BEGIN STUDY TEXT

June Bellebono
Lands
UK, Myanmar
“When my feet can’t stay still, when my hips can’t help but sway, when my lips can’t stop themselves from arching upwards - that’s when I feel safest - and when my body and my mind and my spirit and my surroundings feel like they’re healing.”
June Bellebono is a London-based writer, cultural producer and facilitator. They are the founder of oestrogeneration, a magazine platform highlighting transfeminine voices in the UK, and of Queer Good Grief, a peer support group by and for bereaved LGBTQ+ people.
They have written for gal-dem, HUCK and Novara Media, and have organised events for Queer Circle, Museum of the Home and Autograph ABP.
One time a therapist asked me to identify a space where I’ve felt safe.
I found myself completely stumped in answering this supposedly simple question which was meant to have a supposedly simple answer.
I found it hard to locate a space where I hadn’t experienced censorship, implicitly or explicitly, by others or by myself.
I often find myself questioning how my body would move if it wasn’t brought up within the confines of the {ciswhiteheteropatriarchal} system. I wonder how I’d walk, how I’d gesticulate, how I’d move, how I’d eat, how I’d {etc}
Eventually, in my efforts to identify that space, my mind kept going back to one place: the dance floor.
I was resistant in claiming this as a safe space as it’s a place that hasn’t always been safe - for myself and many others. It’s also a space that’s been sometimes tied to substance (ab)use - for myself and many others.
But, regardless, that’s where my mind went, and I let her.
On the dance floor, the {x} system still inhabits my body, but there’s pockets of unadulterated freedom where my body feels at one with my mind and with my spirit and with my surroundings.
When my feet can’t stay still, when my hips can’t help but sway, when my lips can’t stop themselves from arching upwards - that’s when I feel safest - and when my body and my mind and my spirit and my surroundings feel like they’re healing.

END STUDY TEXT

* QUESTIONS *
1 - On the June Bellebono page, what is oestrogeneration?
2 - Why was the writer of the June Bellebono essay reluctant to call the dance floor a safe space? Answer in one to three sentences.
3 - Carry on the June Bellebono essay about the dance floor as a safe space, starting after its final sentence.

BEGIN SUPPLIED INFORMATION

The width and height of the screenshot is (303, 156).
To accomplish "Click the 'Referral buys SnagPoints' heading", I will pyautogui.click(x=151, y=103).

END SUPPLIED INFORMATION

* ANSWER LIST *
1 - A magazine platform highlighting transfeminine voices in the UK.

2 - The dance floor has not always been safe, for the writer or for many others. It has also sometimes been tied to substance (ab)use.

3 -
Healing has looked like letting go of gendered expectations, also always racialised, associated with my body - and dancing was the first step towards that. Recognising the shame I’d been carrying from when I stopped myself from dancing at 4, 5, 6, 7, 8, 9, 10, {etc} years old because dancing, especially in the way my body felt like dancing, was not something my body was meant to do.
That feeling, which I was initially only able to channel in a club, started oozing out in other parts of my life and I kept started finding the dance floor in the wild.
I found it when, at a fair in the piazza of a minuscule village in the Italian mountains, my mum and I started Burmese dancing to the rhythm of Italian folk music - our every step followed by the judgemental eyes of worried locals.
I found it when, walking on Southbank surrounded by my closest friends, unconcerned by onlookers, we sang, and danced, and laughed, and hugged.
I found it when, dancing on my own in my room at the peak of the pandemic, a smile emerged on my face, as a tear streamed down my cheek.
To heal means to pursue joy - and for myself, and many others - that pursuit exists in dancing.